COMPITO 1: Secondo l'estratto selezionato, quale percentuale di oncologi può contare su un mediatore culturale al momento della prima visita?
COMPITO 2: Trascrivi dall'estratto selezionato il passo che va dalle parole "Tiziana Latiano, un’altra" fino alle parole "sulla loro prognosi." incluse.

I dati di cui sopra sono stati discussi durante il convegno nazionale “Oncologia e immigrazione”, organizzato dall’Associazione Italiana di Oncologia Medica (Aiom) e dalla Fondazione Aiom, nell’ambito delle “Giornate dell’etica” sull’Isola di San Servolo, a Venezia. Francesco Perrone, presidente di Aiom, ha spiegato che l’evento, inizialmente previsto per il 2020 e poi rinviato a causa della pandemia, nasce dalla volontà del direttivo di Aiom di affrontare le sfide che riguardano le cure oncologiche per gli immigrati. Secondo Perrone, è fondamentale mettere in luce una problematica che riguarda tutti, ma per la quale il sistema si trova spesso impreparato: “L’80% degli oncologi ritiene di avere strumenti solo parzialmente adeguati, o del tutto insufficienti, per la gestione dei pazienti immigrati affetti da cancro. Al termine delle ‘Giornate dell’etica’ pubblicheremo un documento con proposte operative per le istituzioni”.
Secondo Antonella Brunello, membro del direttivo nazionale Aiom, la difficoltà comunicativa è uno dei principali ostacoli all’accesso alle cure per gli immigrati. Solo il 40% degli oncologi può contare su un mediatore culturale al momento della prima visita, di cui il 27% in presenza e il 13% al telefono. Questo rende difficile non solo spiegare il percorso oncologico e comunicare la diagnosi, ma anche gestire altri aspetti, come la prescrizione dei farmaci. Spesso, inoltre, i pazienti immigrati sono soli, senza un caregiver che possa assisterli.
Tiziana Latiano, un’altra rappresentante del direttivo nazionale Aiom, ha sottolineato come la presenza degli immigrati nei reparti oncologici sia sempre più rilevante. Tuttavia, senza un supporto adeguato per superare la barriera linguistica, l’assistenza diventa qualitativamente diversa, anche se le terapie fornite sono le stesse di quelle per i pazienti italiani. Filippo Pietrantonio, membro del direttivo nazionale Aiom, ha ribadito che tutti gli immigrati presenti, anche temporaneamente, sul territorio italiano, hanno diritto all’accesso alle strutture sanitarie. Tuttavia, tale diritto spesso non si traduce in una vera presa in carico, a causa di ostacoli culturali, amministrativi e informativi. Questo comporta che molti immigrati arrivino alla diagnosi oncologica quando la malattia è già in stadio avanzato, con conseguenze negative sulla loro prognosi.

ESTRATTI DI DATI:
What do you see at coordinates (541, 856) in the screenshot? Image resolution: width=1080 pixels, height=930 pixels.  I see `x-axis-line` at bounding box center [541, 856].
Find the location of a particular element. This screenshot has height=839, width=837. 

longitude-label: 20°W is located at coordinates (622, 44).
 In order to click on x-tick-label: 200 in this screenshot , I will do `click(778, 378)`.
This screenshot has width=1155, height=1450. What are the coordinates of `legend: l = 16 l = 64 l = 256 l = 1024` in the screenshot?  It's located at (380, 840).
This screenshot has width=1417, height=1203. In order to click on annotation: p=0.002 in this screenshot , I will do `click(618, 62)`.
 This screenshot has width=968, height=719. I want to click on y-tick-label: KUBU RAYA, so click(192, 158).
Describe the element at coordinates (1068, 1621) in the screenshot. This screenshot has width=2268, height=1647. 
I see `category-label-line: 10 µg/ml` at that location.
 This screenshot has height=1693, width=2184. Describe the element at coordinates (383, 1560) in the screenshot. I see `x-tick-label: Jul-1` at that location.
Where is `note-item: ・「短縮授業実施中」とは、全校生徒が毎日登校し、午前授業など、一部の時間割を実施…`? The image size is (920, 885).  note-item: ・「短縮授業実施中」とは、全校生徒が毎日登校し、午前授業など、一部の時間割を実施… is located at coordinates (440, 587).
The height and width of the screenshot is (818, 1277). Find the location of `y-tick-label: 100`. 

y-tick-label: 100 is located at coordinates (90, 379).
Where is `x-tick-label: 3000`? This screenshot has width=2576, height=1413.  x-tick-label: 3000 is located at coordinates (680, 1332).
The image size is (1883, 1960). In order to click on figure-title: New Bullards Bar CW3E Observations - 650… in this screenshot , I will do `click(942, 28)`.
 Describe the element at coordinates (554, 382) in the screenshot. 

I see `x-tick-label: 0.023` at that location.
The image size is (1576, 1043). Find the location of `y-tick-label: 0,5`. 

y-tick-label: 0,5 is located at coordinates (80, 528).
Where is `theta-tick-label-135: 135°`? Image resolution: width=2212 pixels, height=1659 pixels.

SOLUZIONE DEL COMPITO 1: Il 40% degli oncologi.

SOLUZIONE DEL COMPITO 2:
Tiziana Latiano, un’altra rappresentante del direttivo nazionale Aiom, ha sottolineato come la presenza degli immigrati nei reparti oncologici sia sempre più rilevante. Tuttavia, senza un supporto adeguato per superare la barriera linguistica, l’assistenza diventa qualitativamente diversa, anche se le terapie fornite sono le stesse di quelle per i pazienti italiani. Filippo Pietrantonio, membro del direttivo nazionale Aiom, ha ribadito che tutti gli immigrati presenti, anche temporaneamente, sul territorio italiano, hanno diritto all’accesso alle strutture sanitarie. Tuttavia, tale diritto spesso non si traduce in una vera presa in carico, a causa di ostacoli culturali, amministrativi e informativi. Questo comporta che molti immigrati arrivino alla diagnosi oncologica quando la malattia è già in stadio avanzato, con conseguenze negative sulla loro prognosi.